• [DOCUMENT SEGMENT]:
----

This is the beginning of a two part story of justice, political affiliation and questionable evidence that has torn through Greece in the last couple of months. This is a story of outcry, protest, loyalty and commitment, but above all this is a story of chance and how the people you meet once during a snapshot of your life can change it forever.
This particular story begins on a random night in March of 2011, where police forces stormed the apartment of Kostantinos Papadopoulos and arrested him on the grounds of suspicion that he occasionally hosted members of the “Συνωμοσία των Πυρήνων της Φωτιάς (ΣΠΦ)“ (translated as the “Conspiracy of Fire Nuclei”), a group generally classified as anarchist terrorists that are still active today. Staying with him that night was his 23 year-old girlfriend Irianna, a university student who was taken in to answer some questions and give DNA evidence but was otherwise left alone. Papadopoulos was released three days later on some restricting conditions and the couple continued to carry on with their lives.
18th of November 2011: some guns and a round of bullets are discovered in the area of Zografou, a popular student hub in downtown Athens. The weapons were discovered a day after the national holiday of November 17th, a holiday that commemorates the attack on the Polytechnic school during a period of martial law and a popular day for anarchist protests, where the police are on high levels of alert and the government faces a lot of internal pressure to control the situation. The guns were proven to be unused but are nevertheless sent to the lab for testing.
Results from forensic testing on a lone gun clip showed DNA from at least two men as well as a partial DNA match of an unknown woman.

----

• [INFORMATION SUPPLIED]:
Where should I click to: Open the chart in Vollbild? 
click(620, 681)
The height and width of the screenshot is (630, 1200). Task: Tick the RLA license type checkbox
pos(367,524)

----

• [TASKS]:
a: In the Greece justice story, in what area were the guns and a round of bullets discovered on the 18th of November 2011?
b: Write out the part of the Greece justice story starting with "This particular story" and going on through "with their lives.".
Rely only on the Greece justice story, not on the data.

• [OUTPUTS IN ORDER]:
a: In the area of Zografou.

b:
This particular story begins on a random night in March of 2011, where police forces stormed the apartment of Kostantinos Papadopoulos and arrested him on the grounds of suspicion that he occasionally hosted members of the “Συνωμοσία των Πυρήνων της Φωτιάς (ΣΠΦ)“ (translated as the “Conspiracy of Fire Nuclei”), a group generally classified as anarchist terrorists that are still active today. Staying with him that night was his 23 year-old girlfriend Irianna, a university student who was taken in to answer some questions and give DNA evidence but was otherwise left alone. Papadopoulos was released three days later on some restricting conditions and the couple continued to carry on with their lives.